#### Data records:
● ● ● ● ● ● ●
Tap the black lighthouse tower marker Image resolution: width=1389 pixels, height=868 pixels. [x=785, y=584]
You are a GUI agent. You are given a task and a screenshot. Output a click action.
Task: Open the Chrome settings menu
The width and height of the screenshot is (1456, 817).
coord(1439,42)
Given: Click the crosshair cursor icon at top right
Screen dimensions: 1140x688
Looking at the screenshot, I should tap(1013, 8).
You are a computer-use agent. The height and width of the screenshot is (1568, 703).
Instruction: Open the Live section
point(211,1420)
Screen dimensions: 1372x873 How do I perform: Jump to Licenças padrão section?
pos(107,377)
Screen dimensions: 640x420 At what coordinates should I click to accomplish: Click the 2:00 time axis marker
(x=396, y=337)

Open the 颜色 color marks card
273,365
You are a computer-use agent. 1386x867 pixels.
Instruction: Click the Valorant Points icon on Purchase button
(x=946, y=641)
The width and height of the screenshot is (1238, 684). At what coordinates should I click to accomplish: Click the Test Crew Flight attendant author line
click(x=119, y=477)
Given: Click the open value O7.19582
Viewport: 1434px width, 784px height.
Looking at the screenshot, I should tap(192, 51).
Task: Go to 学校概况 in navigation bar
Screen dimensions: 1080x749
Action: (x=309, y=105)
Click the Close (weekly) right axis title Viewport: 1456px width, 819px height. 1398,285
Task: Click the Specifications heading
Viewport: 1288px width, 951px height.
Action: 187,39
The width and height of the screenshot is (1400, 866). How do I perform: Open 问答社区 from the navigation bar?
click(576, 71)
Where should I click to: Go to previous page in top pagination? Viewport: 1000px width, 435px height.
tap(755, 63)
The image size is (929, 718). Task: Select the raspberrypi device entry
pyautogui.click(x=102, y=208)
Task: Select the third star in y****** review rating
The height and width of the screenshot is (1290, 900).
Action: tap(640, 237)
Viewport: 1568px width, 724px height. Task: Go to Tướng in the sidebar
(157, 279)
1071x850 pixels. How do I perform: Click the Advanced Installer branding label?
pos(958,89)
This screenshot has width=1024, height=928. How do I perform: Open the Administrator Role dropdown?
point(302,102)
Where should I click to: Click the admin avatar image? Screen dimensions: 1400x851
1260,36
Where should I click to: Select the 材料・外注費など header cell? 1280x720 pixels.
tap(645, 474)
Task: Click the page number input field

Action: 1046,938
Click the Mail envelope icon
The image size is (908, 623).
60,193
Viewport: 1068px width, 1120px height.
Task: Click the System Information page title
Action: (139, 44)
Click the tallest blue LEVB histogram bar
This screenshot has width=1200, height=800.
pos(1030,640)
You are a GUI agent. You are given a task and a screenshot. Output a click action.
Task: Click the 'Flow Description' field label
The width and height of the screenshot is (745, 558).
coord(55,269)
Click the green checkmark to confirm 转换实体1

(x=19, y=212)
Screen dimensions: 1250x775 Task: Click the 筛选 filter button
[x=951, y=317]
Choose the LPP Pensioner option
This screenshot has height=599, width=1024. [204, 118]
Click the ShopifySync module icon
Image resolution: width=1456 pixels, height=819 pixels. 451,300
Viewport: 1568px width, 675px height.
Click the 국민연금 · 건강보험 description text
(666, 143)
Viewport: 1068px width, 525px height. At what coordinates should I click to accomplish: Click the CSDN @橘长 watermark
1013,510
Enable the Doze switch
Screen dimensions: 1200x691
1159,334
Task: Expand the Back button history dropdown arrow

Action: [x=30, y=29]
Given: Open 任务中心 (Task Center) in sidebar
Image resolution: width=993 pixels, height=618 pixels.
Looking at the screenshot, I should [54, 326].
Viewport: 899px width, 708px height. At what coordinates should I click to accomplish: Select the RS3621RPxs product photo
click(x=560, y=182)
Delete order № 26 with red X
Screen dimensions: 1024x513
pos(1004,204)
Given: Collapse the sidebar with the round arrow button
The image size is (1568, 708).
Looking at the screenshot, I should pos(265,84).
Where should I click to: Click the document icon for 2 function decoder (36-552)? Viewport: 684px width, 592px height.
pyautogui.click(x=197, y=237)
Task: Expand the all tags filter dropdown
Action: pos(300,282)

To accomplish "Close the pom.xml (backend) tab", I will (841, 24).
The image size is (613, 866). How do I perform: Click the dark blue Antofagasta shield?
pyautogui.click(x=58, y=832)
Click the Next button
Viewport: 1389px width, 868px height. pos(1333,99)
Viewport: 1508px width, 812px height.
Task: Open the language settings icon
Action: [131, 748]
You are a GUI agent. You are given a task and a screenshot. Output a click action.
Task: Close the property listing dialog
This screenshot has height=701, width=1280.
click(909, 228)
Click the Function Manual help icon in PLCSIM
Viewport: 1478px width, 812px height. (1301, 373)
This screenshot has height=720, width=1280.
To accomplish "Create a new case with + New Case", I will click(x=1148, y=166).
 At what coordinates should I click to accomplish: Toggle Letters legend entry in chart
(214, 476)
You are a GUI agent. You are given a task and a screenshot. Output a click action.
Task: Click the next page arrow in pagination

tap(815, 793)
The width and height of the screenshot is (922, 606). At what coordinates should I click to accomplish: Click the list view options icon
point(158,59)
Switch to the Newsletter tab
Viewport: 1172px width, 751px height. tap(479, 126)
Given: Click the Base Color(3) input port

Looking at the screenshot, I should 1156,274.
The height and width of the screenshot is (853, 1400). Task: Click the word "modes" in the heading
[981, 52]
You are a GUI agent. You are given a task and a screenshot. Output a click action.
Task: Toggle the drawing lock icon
● ● ● ● ● ● ●
#### What you need to do:
Render every line of the records above as a Markdown table with the columns Row and Text, numbering the rows in order. Leave out blank lines.

#### Result:
| Row | Text |
|---|---|
| 1 | Tap the black lighthouse tower marker Image resolution: width=1389 pixels, height=868 pixels. [x=785, y=584] |
| 2 | You are a GUI agent. You are given a task and a screenshot. Output a click action. |
| 3 | Task: Open the Chrome settings menu |
| 4 | The width and height of the screenshot is (1456, 817). |
| 5 | coord(1439,42) |
| 6 | Given: Click the crosshair cursor icon at top right |
| 7 | Screen dimensions: 1140x688 |
| 8 | Looking at the screenshot, I should tap(1013, 8). |
| 9 | You are a computer-use agent. The height and width of the screenshot is (1568, 703). |
| 10 | Instruction: Open the Live section |
| 11 | point(211,1420) |
| 12 | Screen dimensions: 1372x873 How do I perform: Jump to Licenças padrão section? |
| 13 | pos(107,377) |
| 14 | Screen dimensions: 640x420 At what coordinates should I click to accomplish: Click the 2:00 time axis marker |
| 15 | (x=396, y=337) |
| 16 | Open the 颜色 color marks card |
| 17 | 273,365 |
| 18 | You are a computer-use agent. 1386x867 pixels. |
| 19 | Instruction: Click the Valorant Points icon on Purchase button |
| 20 | (x=946, y=641) |
| 21 | The width and height of the screenshot is (1238, 684). At what coordinates should I click to accomplish: Click the Test Crew Flight attendant author line |
| 22 | click(x=119, y=477) |
| 23 | Given: Click the open value O7.19582 |
| 24 | Viewport: 1434px width, 784px height. |
| 25 | Looking at the screenshot, I should tap(192, 51). |
| 26 | Task: Go to 学校概况 in navigation bar |
| 27 | Screen dimensions: 1080x749 |
| 28 | Action: (x=309, y=105) |
| 29 | Click the Close (weekly) right axis title Viewport: 1456px width, 819px height. 1398,285 |
| 30 | Task: Click the Specifications heading |
| 31 | Viewport: 1288px width, 951px height. |
| 32 | Action: 187,39 |
| 33 | The width and height of the screenshot is (1400, 866). How do I perform: Open 问答社区 from the navigation bar? |
| 34 | click(576, 71) |
| 35 | Where should I click to: Go to previous page in top pagination? Viewport: 1000px width, 435px height. |
| 36 | tap(755, 63) |
| 37 | The image size is (929, 718). Task: Select the raspberrypi device entry |
| 38 | pyautogui.click(x=102, y=208) |
| 39 | Task: Select the third star in y****** review rating |
| 40 | The height and width of the screenshot is (1290, 900). |
| 41 | Action: tap(640, 237) |
| 42 | Viewport: 1568px width, 724px height. Task: Go to Tướng in the sidebar |
| 43 | (157, 279) |
| 44 | 1071x850 pixels. How do I perform: Click the Advanced Installer branding label? |
| 45 | pos(958,89) |
| 46 | This screenshot has width=1024, height=928. How do I perform: Open the Administrator Role dropdown? |
| 47 | point(302,102) |
| 48 | Where should I click to: Click the admin avatar image? Screen dimensions: 1400x851 |
| 49 | 1260,36 |
| 50 | Where should I click to: Select the 材料・外注費など header cell? 1280x720 pixels. |
| 51 | tap(645, 474) |
| 52 | Task: Click the page number input field |
| 53 | Action: 1046,938 |
| 54 | Click the Mail envelope icon |
| 55 | The image size is (908, 623). |
| 56 | 60,193 |
| 57 | Viewport: 1068px width, 1120px height. |
| 58 | Task: Click the System Information page title |
| 59 | Action: (139, 44) |
| 60 | Click the tallest blue LEVB histogram bar |
| 61 | This screenshot has width=1200, height=800. |
| 62 | pos(1030,640) |
| 63 | You are a GUI agent. You are given a task and a screenshot. Output a click action. |
| 64 | Task: Click the 'Flow Description' field label |
| 65 | The width and height of the screenshot is (745, 558). |
| 66 | coord(55,269) |
| 67 | Click the green checkmark to confirm 转换实体1 |
| 68 | (x=19, y=212) |
| 69 | Screen dimensions: 1250x775 Task: Click the 筛选 filter button |
| 70 | [x=951, y=317] |
| 71 | Choose the LPP Pensioner option |
| 72 | This screenshot has height=599, width=1024. [204, 118] |
| 73 | Click the ShopifySync module icon |
| 74 | Image resolution: width=1456 pixels, height=819 pixels. 451,300 |
| 75 | Viewport: 1568px width, 675px height. |
| 76 | Click the 국민연금 · 건강보험 description text |
| 77 | (666, 143) |
| 78 | Viewport: 1068px width, 525px height. At what coordinates should I click to accomplish: Click the CSDN @橘长 watermark |
| 79 | 1013,510 |
| 80 | Enable the Doze switch |
| 81 | Screen dimensions: 1200x691 |
| 82 | 1159,334 |
| 83 | Task: Expand the Back button history dropdown arrow |
| 84 | Action: [x=30, y=29] |
| 85 | Given: Open 任务中心 (Task Center) in sidebar |
| 86 | Image resolution: width=993 pixels, height=618 pixels. |
| 87 | Looking at the screenshot, I should [54, 326]. |
| 88 | Viewport: 899px width, 708px height. At what coordinates should I click to accomplish: Select the RS3621RPxs product photo |
| 89 | click(x=560, y=182) |
| 90 | Delete order № 26 with red X |
| 91 | Screen dimensions: 1024x513 |
| 92 | pos(1004,204) |
| 93 | Given: Collapse the sidebar with the round arrow button |
| 94 | The image size is (1568, 708). |
| 95 | Looking at the screenshot, I should pos(265,84). |
| 96 | Where should I click to: Click the document icon for 2 function decoder (36-552)? Viewport: 684px width, 592px height. |
| 97 | pyautogui.click(x=197, y=237) |
| 98 | Task: Expand the all tags filter dropdown |
| 99 | Action: pos(300,282) |
| 100 | To accomplish "Close the pom.xml (backend) tab", I will (841, 24). |
| 101 | The image size is (613, 866). How do I perform: Click the dark blue Antofagasta shield? |
| 102 | pyautogui.click(x=58, y=832) |
| 103 | Click the Next button |
| 104 | Viewport: 1389px width, 868px height. pos(1333,99) |
| 105 | Viewport: 1508px width, 812px height. |
| 106 | Task: Open the language settings icon |
| 107 | Action: [131, 748] |
| 108 | You are a GUI agent. You are given a task and a screenshot. Output a click action. |
| 109 | Task: Close the property listing dialog |
| 110 | This screenshot has height=701, width=1280. |
| 111 | click(909, 228) |
| 112 | Click the Function Manual help icon in PLCSIM |
| 113 | Viewport: 1478px width, 812px height. (1301, 373) |
| 114 | This screenshot has height=720, width=1280. |
| 115 | To accomplish "Create a new case with + New Case", I will click(x=1148, y=166). |
| 116 |  At what coordinates should I click to accomplish: Toggle Letters legend entry in chart |
| 117 | (214, 476) |
| 118 | You are a GUI agent. You are given a task and a screenshot. Output a click action. |
| 119 | Task: Click the next page arrow in pagination |
| 120 | tap(815, 793) |
| 121 | The width and height of the screenshot is (922, 606). At what coordinates should I click to accomplish: Click the list view options icon |
| 122 | point(158,59) |
| 123 | Switch to the Newsletter tab |
| 124 | Viewport: 1172px width, 751px height. tap(479, 126) |
| 125 | Given: Click the Base Color(3) input port |
| 126 | Looking at the screenshot, I should 1156,274. |
| 127 | The height and width of the screenshot is (853, 1400). Task: Click the word "modes" in the heading |
| 128 | [981, 52] |
| 129 | You are a GUI agent. You are given a task and a screenshot. Output a click action. |
| 130 | Task: Toggle the drawing lock icon |